You sound like me only 12 months ago OP.
I lived my day in a constant worry, constantly dreading bad news, my partner was going to leave me, I would get home and he would have some bad news or tell me I'd done something wrong. I'd worry about money, my job, my friends, how much houses/mortgages would cost in 10 years time, everything! I'm not sure what it was - paranoia/anxiety/depression? This was my life for as long as I'd known it. Everything was always crap, my life my partner everything.
I tried anti-depressants and therapy - wasn't for me but it's always worth exploring.
I'm not sure what changed in my life - maybe all I needed to do was make better life choices. Leave my partner, take control of my life? (I'm not saying this is the same for you). I'm not sure. But anyway.

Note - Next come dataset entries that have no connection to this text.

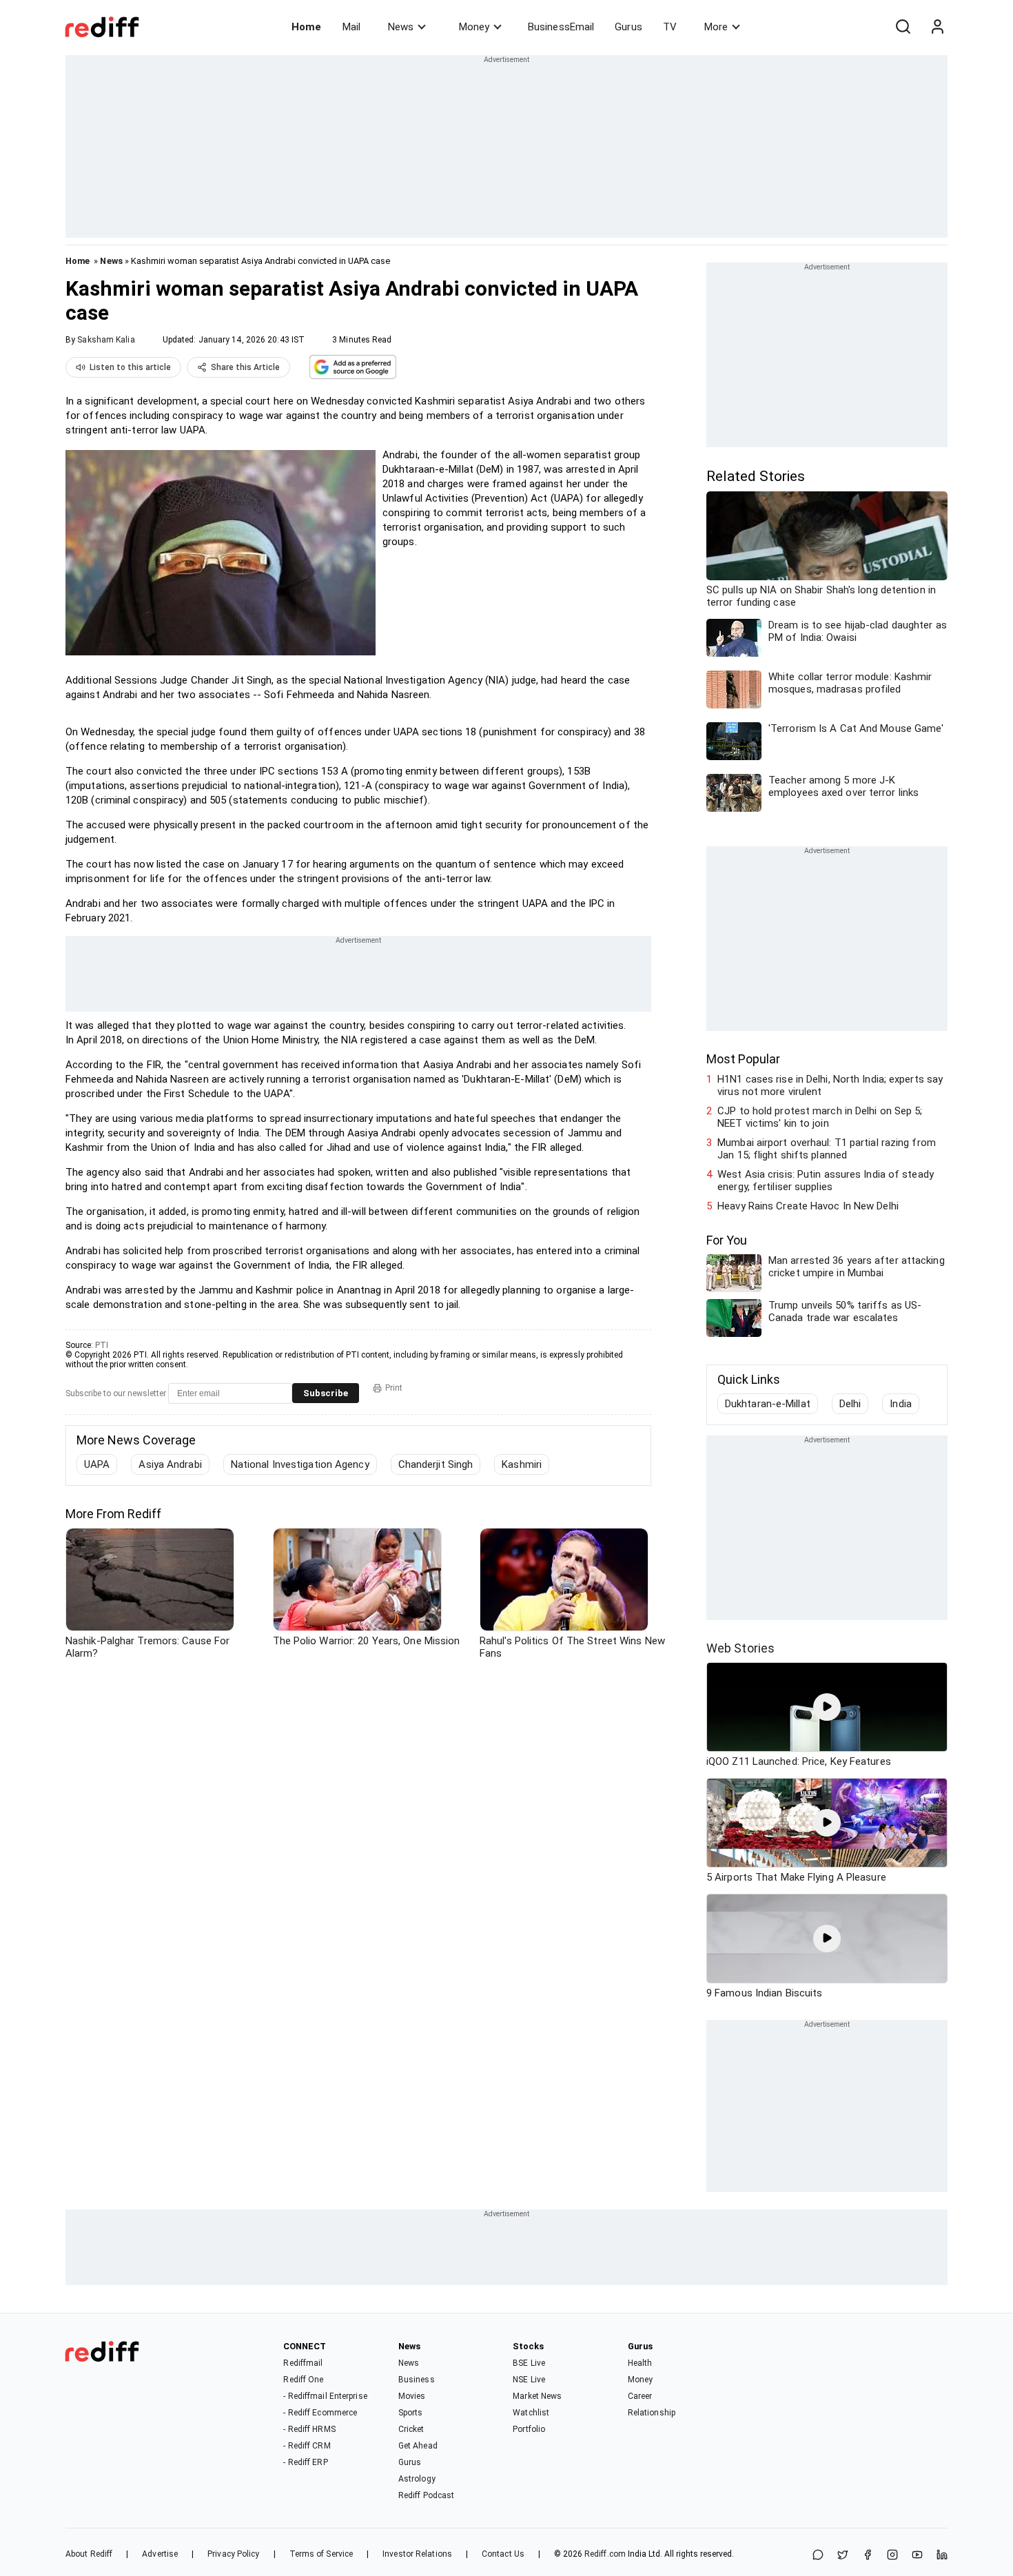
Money (474, 27)
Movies (412, 2396)
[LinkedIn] (942, 2555)
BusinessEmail (561, 27)
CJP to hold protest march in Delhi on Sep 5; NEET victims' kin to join (819, 1117)
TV (670, 27)
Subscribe (325, 1393)
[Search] (902, 27)
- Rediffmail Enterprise (325, 2396)
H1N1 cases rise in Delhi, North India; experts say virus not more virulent (830, 1085)
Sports (410, 2412)
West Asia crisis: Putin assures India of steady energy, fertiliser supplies (825, 1180)
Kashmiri (522, 1464)
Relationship (651, 2412)
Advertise (160, 2554)
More (716, 27)
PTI (101, 1345)
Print (393, 1388)
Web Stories (740, 1648)
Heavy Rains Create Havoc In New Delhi (808, 1206)
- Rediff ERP (305, 2462)
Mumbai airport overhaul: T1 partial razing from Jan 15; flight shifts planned (826, 1148)
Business (416, 2379)
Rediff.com (605, 2554)
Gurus (628, 27)
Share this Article (245, 367)
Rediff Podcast (426, 2495)
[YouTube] (917, 2555)
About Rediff (88, 2554)
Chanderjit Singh (435, 1464)
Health (640, 2363)
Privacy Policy (233, 2554)
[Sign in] (937, 27)
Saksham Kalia (105, 340)
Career (640, 2396)
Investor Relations (417, 2554)
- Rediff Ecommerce (320, 2412)
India (901, 1404)
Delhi (850, 1404)
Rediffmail (303, 2363)
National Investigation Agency (300, 1464)
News (400, 27)
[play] (827, 1707)
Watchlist (531, 2412)
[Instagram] (892, 2555)
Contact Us (503, 2554)
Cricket (411, 2429)
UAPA (97, 1464)
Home (306, 27)
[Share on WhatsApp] (817, 2555)
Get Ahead (418, 2446)
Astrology (417, 2479)
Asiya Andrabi (170, 1464)
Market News (537, 2396)
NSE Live (529, 2379)
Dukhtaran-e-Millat (767, 1404)
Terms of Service (321, 2554)
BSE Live (529, 2363)
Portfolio (529, 2429)
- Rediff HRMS (309, 2429)
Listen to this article (130, 367)
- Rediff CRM (306, 2446)
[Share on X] (842, 2555)
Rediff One (303, 2379)
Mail (351, 27)
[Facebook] (867, 2555)
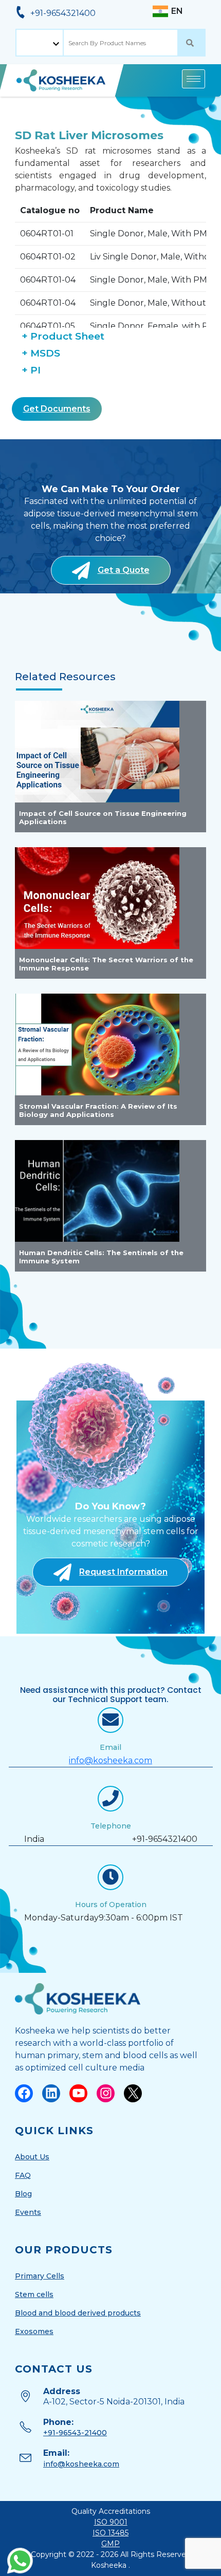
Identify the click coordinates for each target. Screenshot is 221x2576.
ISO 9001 (110, 2522)
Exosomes (34, 2331)
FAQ (23, 2175)
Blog (23, 2193)
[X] (133, 2093)
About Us (32, 2156)
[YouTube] (78, 2093)
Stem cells (34, 2294)
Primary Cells (39, 2276)
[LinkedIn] (51, 2093)
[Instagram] (106, 2093)
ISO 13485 (110, 2532)
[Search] (191, 43)
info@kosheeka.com (110, 1760)
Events (28, 2212)
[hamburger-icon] (193, 78)
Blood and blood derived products (78, 2313)
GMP (110, 2543)
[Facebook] (24, 2093)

Things just started getting better, I taught myself to find a positive in every negative thought I had. I left toxic friendships/relationships. Basically, I took back control of my life and things have never been better. I don't ignore negative thoughts or worries, because they can be real life threats. But I ALWAYS focus more on the what I can control, what the positives are and how, if the worst happens, I can change that outcome to a good one.
I've never been happier OP, you WILL get there. It is possible I promise! I still worry about stuff, that's normal and anyone who says they live their life with no worries is lying.
Please don't take my little story as how I feel your life is or that you are making poor choices, this was just the case for me. But I promise you, one day, you will find the happiness and peace you need/want.